- Last edited on March 6, 2021
Selective Serotonin Reuptake Inhibitors (SSRI)
Primer
Selective Serotonin Reuptake Inhibitors (SSRI) are first-line agents for treatment of mood disorders and anxiety disorders. The exact agent chosen will vary depending on prescriber comfort and specific patient factors including gender, diagnosis, symptoms, and patient preference.
Mechanism of Action
- SSRIs increase serotonin (5-HT) by inhibiting the serotonin transporter (SERT) and decreasing reuptake into cells. This impacts the serotonin:receptor ratio. Homeostatic forces result in adjustments in serotonin throughout the body.
Side Effects
Common
- GI upset, headaches, dry mouth, sexual dysfunction, and weight gain may be common.
Rare
- Bleeding risks, antidepressant-induced mania/hypomania, and paradoxical reactions may occur rarely.
Hair Loss
Adverse Events
Withdrawal
See main article: Antidepressant Withdrawal (Discontinuation) Syndrome
Falls, Fractures, and Hyponatremia
- Long-term use of SSRIs is associated with an increased risk of falls and fractures that is unrelated to postural hypotension, fractures, and hyponatremia.[1]
Bleeding
See main article: SSRI and SNRI Bleeding Risks
- SSRIs can inhibit platelet aggregation via altering platelet serotonin receptors.
- This can increase the risk for gastrointestinal bleeding, and the risk may be doubled with concurrent use of nonsteroidal anti-inflammatory drugs (NSAIDs).

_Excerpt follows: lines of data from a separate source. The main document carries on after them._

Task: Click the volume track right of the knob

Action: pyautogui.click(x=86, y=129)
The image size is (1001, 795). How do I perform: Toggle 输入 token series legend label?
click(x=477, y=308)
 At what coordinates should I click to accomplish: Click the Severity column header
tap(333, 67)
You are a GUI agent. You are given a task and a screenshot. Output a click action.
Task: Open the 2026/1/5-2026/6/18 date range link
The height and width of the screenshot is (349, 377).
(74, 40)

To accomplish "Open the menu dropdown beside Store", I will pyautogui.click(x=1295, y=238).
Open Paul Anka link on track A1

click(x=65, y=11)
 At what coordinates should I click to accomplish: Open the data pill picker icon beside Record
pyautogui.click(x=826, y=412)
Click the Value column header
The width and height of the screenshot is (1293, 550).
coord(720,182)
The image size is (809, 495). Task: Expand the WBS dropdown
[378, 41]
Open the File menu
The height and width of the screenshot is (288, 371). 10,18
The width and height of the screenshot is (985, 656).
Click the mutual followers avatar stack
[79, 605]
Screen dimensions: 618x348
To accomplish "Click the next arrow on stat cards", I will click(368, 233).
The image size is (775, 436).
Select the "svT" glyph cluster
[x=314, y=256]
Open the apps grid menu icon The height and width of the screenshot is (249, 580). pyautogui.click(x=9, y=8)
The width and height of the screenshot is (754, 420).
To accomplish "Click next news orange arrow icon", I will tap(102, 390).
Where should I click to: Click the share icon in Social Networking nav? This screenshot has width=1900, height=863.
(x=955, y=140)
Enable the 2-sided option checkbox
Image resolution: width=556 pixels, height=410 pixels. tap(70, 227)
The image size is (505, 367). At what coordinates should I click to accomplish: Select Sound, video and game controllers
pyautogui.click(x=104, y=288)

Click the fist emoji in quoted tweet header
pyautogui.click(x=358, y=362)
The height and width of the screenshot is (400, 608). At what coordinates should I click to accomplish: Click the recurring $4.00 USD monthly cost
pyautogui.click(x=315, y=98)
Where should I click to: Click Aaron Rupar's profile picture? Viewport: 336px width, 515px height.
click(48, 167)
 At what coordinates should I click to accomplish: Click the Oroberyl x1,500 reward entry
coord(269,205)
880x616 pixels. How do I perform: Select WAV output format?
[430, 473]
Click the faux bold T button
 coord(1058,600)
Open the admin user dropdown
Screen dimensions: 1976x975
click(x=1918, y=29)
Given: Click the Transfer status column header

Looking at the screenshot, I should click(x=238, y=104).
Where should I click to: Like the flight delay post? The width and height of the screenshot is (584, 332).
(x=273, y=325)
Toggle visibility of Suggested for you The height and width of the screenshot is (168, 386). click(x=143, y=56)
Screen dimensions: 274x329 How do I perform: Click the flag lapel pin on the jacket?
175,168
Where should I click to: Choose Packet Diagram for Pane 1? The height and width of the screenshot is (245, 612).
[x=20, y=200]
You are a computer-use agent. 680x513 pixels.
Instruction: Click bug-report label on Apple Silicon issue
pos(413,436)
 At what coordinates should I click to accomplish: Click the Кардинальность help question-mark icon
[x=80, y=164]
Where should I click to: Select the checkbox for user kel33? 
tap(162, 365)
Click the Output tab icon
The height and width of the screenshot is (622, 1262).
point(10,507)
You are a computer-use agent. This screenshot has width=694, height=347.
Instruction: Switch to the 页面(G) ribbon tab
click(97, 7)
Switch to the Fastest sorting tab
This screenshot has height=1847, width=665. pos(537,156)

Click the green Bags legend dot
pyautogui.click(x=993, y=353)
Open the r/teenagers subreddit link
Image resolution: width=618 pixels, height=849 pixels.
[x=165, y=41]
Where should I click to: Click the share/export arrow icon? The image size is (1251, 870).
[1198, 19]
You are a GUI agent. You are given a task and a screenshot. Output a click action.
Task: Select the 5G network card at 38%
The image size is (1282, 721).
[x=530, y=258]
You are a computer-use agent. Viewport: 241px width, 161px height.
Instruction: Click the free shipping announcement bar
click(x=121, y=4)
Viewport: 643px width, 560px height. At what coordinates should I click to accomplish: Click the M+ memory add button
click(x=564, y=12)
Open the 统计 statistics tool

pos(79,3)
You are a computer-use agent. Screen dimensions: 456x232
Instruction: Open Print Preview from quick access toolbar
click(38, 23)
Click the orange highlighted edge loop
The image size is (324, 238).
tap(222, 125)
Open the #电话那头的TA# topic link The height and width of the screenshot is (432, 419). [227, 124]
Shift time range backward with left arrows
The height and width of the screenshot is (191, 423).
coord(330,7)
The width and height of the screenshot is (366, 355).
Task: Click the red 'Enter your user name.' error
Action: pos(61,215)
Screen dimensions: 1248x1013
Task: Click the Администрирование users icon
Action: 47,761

- Use of acid-suppressing drugs such as proton pump inhibitors (PPIs) can reduce the risk of gastrointestinal (GI) bleeding.
Suicidal Behaviours
See main article: Introduction to Antidepressants: Suicidal Ideation
- There is a risk for increased suicidal behaviour and ideation for youths on antidepressants.
Fetal
See main article: Obstetric and Fetal Pharmacology
- SSRI use late in pregnancy has been associated with an increased risk of persistent pulmonary hypertension (PPHN) of the newborn (risk is 3 in 1,000; compared to population risk of 2 in 1,000).[2]
References
1)
Kennedy, S. H., Lam, R. W., McIntyre, R. S., Tourjman, S. V., Bhat, V., Blier, P., ... & CANMAT Depression Work Group. (2016). Canadian Network for Mood and Anxiety Treatments (CANMAT) 2016 clinical guidelines for the management of adults with major depressive disorder: section 3. Pharmacological treatments. The Canadian Journal of Psychiatry, 61(9), 540-560.